### Task
Could you reproduce the listing from the line with "Image resolution: width=2560" through the line with "coordinates (884, 118).", keeping both of those lines but leaving out the pictures?

### Input records
[start]

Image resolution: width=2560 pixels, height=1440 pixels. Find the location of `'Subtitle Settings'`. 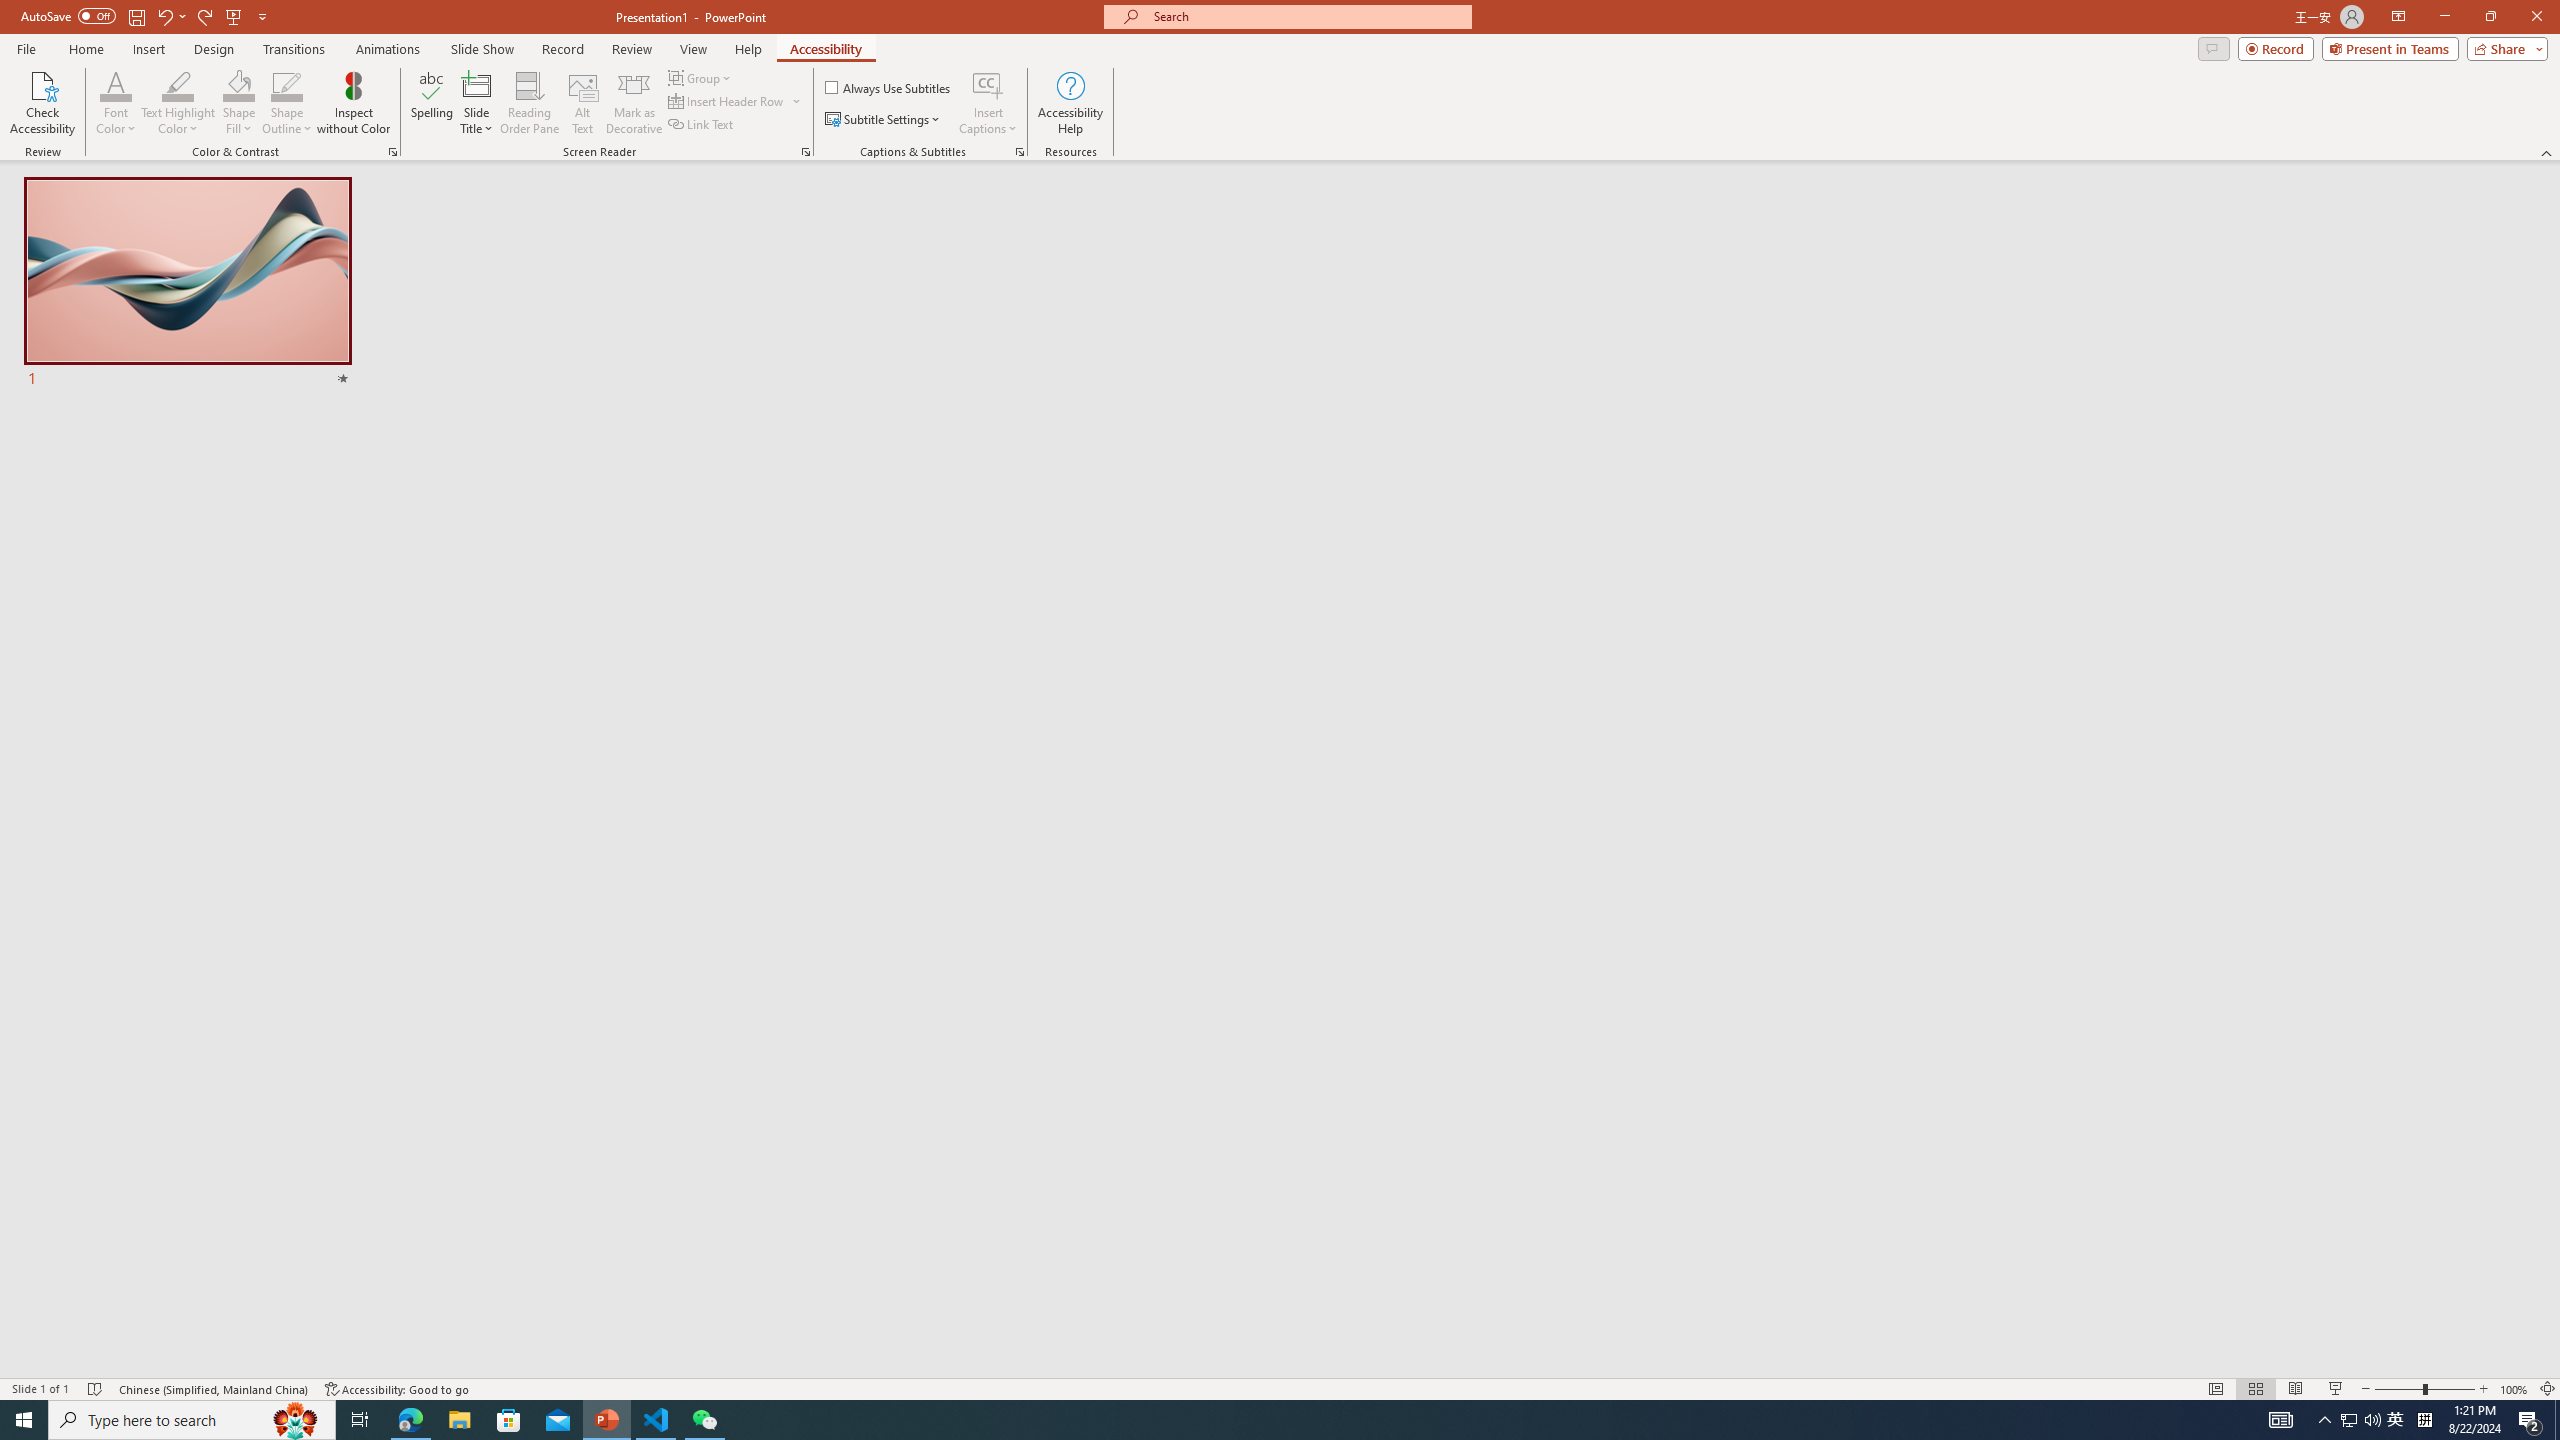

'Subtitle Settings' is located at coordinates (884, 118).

[end]
[start]

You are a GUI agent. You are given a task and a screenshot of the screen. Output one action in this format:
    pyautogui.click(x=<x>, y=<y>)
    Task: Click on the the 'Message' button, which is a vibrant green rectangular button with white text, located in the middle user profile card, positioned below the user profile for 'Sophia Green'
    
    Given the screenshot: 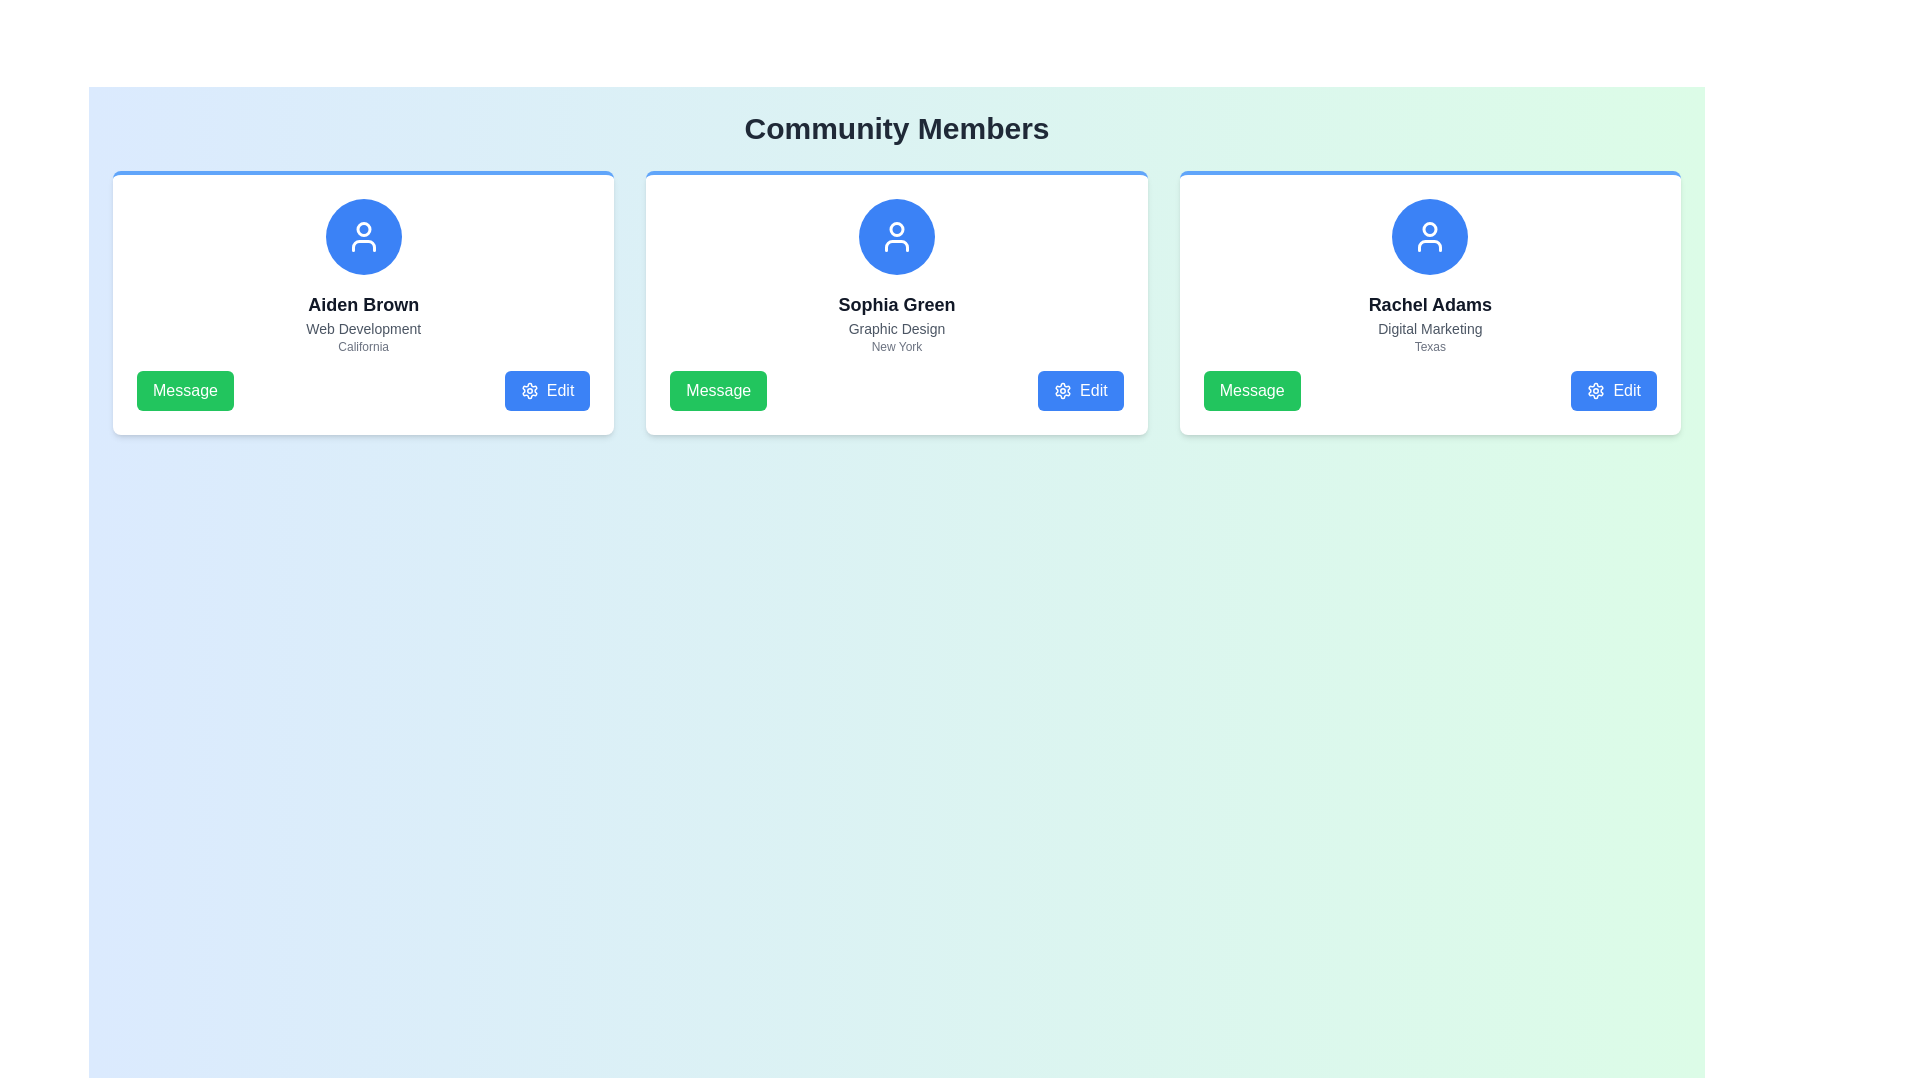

[end]

### Final answer
Image resolution: width=2560 pixels, height=1440 pixels. Find the location of `'Subtitle Settings'`. 

'Subtitle Settings' is located at coordinates (884, 118).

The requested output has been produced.